--- START ---
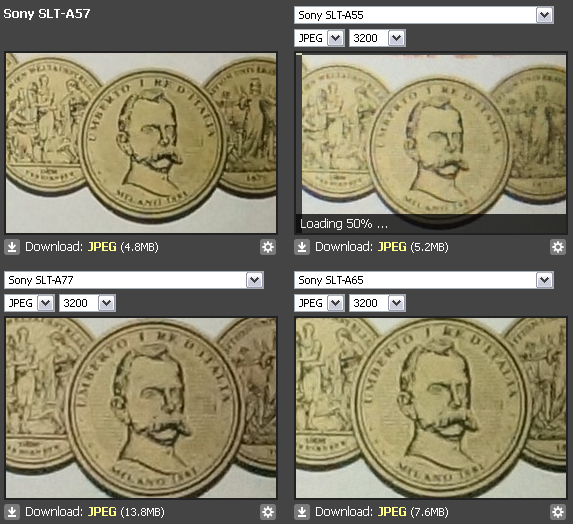Open the gear settings for the SLT-A55 image

point(558,247)
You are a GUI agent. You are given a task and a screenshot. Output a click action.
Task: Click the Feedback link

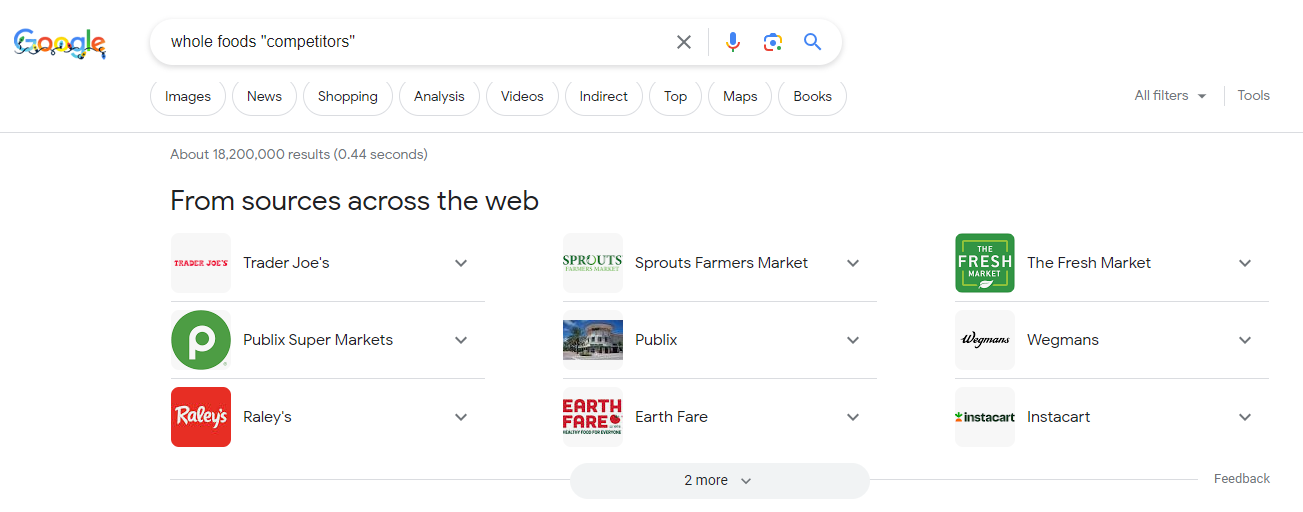[1242, 479]
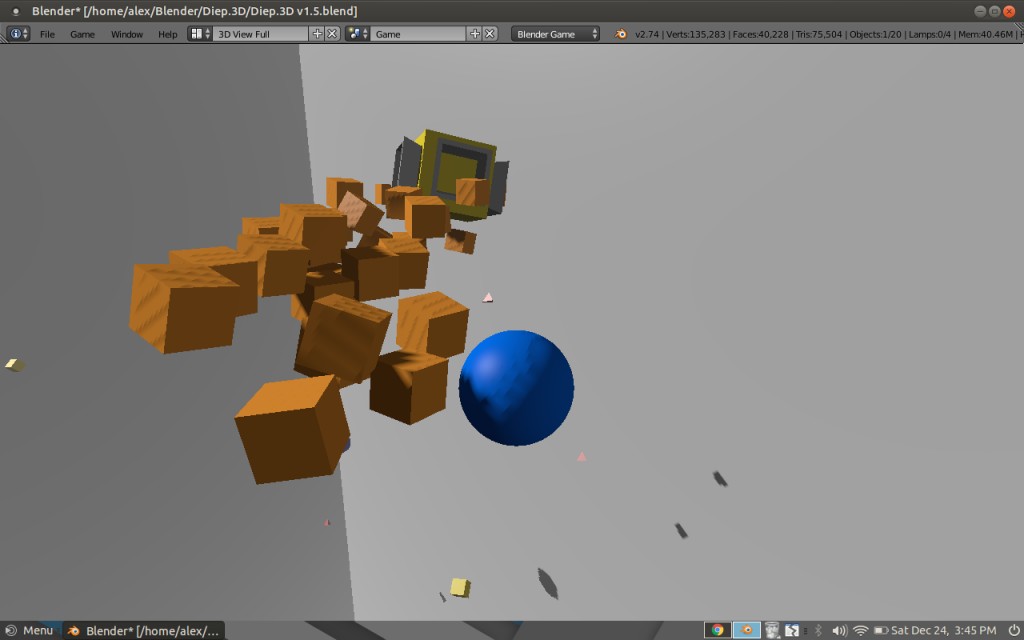Open the Ubuntu Menu at bottom left
Viewport: 1024px width, 640px height.
coord(30,631)
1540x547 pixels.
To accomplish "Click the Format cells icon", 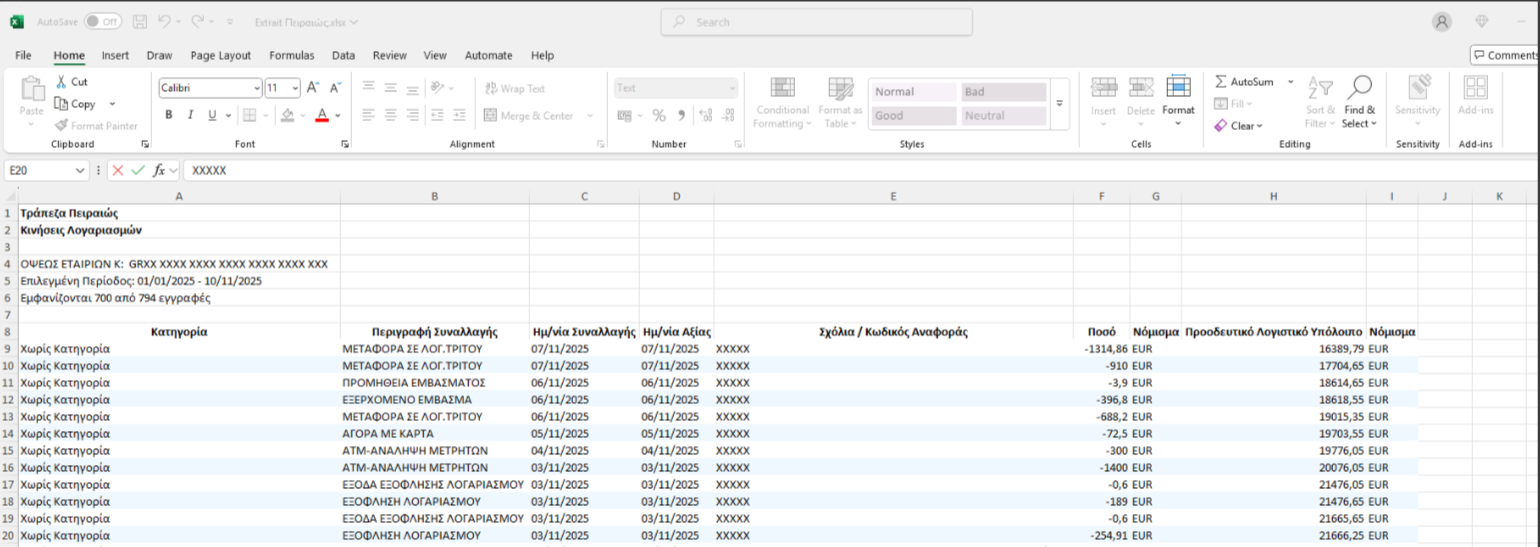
--- END ---
* **What is required**
What you give back should be exactly the lines from the line holding "You are a GUI" through the final line of the material, both ends included, and please leave out the pictures.

* **Answer to this task**
You are a GUI agent. You are given a task and a screenshot. Output a click action.
Task: Click the Feedback link

[1242, 479]
Open the Ubuntu Menu at bottom left
Viewport: 1024px width, 640px height.
coord(30,631)
1540x547 pixels.
To accomplish "Click the Format cells icon", 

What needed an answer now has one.